Task prompt: Please reproduce the data below line for line, without changing anything.

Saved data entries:
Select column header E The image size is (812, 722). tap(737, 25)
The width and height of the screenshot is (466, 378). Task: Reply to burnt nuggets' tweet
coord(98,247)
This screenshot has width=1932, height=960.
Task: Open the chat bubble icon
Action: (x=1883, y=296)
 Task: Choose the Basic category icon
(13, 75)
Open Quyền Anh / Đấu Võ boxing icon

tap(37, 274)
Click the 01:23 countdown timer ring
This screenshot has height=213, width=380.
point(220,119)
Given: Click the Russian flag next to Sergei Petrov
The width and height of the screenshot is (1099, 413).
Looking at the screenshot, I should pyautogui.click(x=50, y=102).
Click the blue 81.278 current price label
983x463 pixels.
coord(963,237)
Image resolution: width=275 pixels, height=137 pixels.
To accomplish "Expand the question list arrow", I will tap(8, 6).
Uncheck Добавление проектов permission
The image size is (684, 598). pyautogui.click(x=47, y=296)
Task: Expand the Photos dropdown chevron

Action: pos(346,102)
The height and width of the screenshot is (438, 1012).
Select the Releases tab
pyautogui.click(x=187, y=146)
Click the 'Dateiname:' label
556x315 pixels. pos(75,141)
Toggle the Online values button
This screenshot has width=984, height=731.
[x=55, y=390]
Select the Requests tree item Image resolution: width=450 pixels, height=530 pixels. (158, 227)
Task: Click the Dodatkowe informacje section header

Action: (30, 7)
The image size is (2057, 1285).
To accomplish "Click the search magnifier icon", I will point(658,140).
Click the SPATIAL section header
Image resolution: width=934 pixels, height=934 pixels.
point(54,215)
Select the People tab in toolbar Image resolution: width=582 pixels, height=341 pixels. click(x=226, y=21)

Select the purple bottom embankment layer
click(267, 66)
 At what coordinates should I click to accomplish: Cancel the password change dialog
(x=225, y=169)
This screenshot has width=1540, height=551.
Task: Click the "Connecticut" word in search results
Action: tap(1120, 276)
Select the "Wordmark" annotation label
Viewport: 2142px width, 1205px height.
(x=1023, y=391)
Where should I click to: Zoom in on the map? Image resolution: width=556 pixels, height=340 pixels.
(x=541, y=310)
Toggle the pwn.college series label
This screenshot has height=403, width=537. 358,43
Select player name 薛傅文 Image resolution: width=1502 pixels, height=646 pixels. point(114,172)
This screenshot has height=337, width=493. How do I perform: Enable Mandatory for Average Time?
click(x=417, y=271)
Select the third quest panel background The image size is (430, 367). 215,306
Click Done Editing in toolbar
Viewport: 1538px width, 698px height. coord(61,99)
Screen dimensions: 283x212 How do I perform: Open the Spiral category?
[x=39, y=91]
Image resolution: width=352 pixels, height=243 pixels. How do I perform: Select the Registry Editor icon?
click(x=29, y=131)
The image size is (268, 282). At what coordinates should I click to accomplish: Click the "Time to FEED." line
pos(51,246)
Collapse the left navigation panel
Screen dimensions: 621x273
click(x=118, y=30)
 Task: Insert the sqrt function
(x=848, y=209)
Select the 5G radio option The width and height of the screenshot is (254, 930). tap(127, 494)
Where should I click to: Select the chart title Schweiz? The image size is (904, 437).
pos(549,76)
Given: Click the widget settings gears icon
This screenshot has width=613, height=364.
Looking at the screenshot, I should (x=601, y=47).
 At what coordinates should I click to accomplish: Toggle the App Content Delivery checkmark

Output below:
Select column header E The image size is (812, 722). tap(737, 25)
The width and height of the screenshot is (466, 378). Task: Reply to burnt nuggets' tweet
coord(98,247)
This screenshot has width=1932, height=960.
Task: Open the chat bubble icon
Action: (x=1883, y=296)
 Task: Choose the Basic category icon
(13, 75)
Open Quyền Anh / Đấu Võ boxing icon

tap(37, 274)
Click the 01:23 countdown timer ring
This screenshot has height=213, width=380.
point(220,119)
Given: Click the Russian flag next to Sergei Petrov
The width and height of the screenshot is (1099, 413).
Looking at the screenshot, I should pyautogui.click(x=50, y=102).
Click the blue 81.278 current price label
983x463 pixels.
coord(963,237)
Image resolution: width=275 pixels, height=137 pixels.
To accomplish "Expand the question list arrow", I will tap(8, 6).
Uncheck Добавление проектов permission
The image size is (684, 598). pyautogui.click(x=47, y=296)
Task: Expand the Photos dropdown chevron

Action: pos(346,102)
The height and width of the screenshot is (438, 1012).
Select the Releases tab
pyautogui.click(x=187, y=146)
Click the 'Dateiname:' label
556x315 pixels. pos(75,141)
Toggle the Online values button
This screenshot has width=984, height=731.
[x=55, y=390]
Select the Requests tree item Image resolution: width=450 pixels, height=530 pixels. (158, 227)
Task: Click the Dodatkowe informacje section header

Action: (30, 7)
The image size is (2057, 1285).
To accomplish "Click the search magnifier icon", I will point(658,140).
Click the SPATIAL section header
Image resolution: width=934 pixels, height=934 pixels.
point(54,215)
Select the People tab in toolbar Image resolution: width=582 pixels, height=341 pixels. click(x=226, y=21)

Select the purple bottom embankment layer
click(267, 66)
 At what coordinates should I click to accomplish: Cancel the password change dialog
(x=225, y=169)
This screenshot has width=1540, height=551.
Task: Click the "Connecticut" word in search results
Action: tap(1120, 276)
Select the "Wordmark" annotation label
Viewport: 2142px width, 1205px height.
(x=1023, y=391)
Where should I click to: Zoom in on the map? Image resolution: width=556 pixels, height=340 pixels.
(x=541, y=310)
Toggle the pwn.college series label
This screenshot has height=403, width=537. 358,43
Select player name 薛傅文 Image resolution: width=1502 pixels, height=646 pixels. point(114,172)
This screenshot has height=337, width=493. How do I perform: Enable Mandatory for Average Time?
click(x=417, y=271)
Select the third quest panel background The image size is (430, 367). 215,306
Click Done Editing in toolbar
Viewport: 1538px width, 698px height. coord(61,99)
Screen dimensions: 283x212 How do I perform: Open the Spiral category?
[x=39, y=91]
Image resolution: width=352 pixels, height=243 pixels. How do I perform: Select the Registry Editor icon?
click(x=29, y=131)
The image size is (268, 282). At what coordinates should I click to accomplish: Click the "Time to FEED." line
pos(51,246)
Collapse the left navigation panel
Screen dimensions: 621x273
click(x=118, y=30)
 Task: Insert the sqrt function
(x=848, y=209)
Select the 5G radio option The width and height of the screenshot is (254, 930). tap(127, 494)
Where should I click to: Select the chart title Schweiz? The image size is (904, 437).
pos(549,76)
Given: Click the widget settings gears icon
This screenshot has width=613, height=364.
Looking at the screenshot, I should (x=601, y=47).
 At what coordinates should I click to accomplish: Toggle the App Content Delivery checkmark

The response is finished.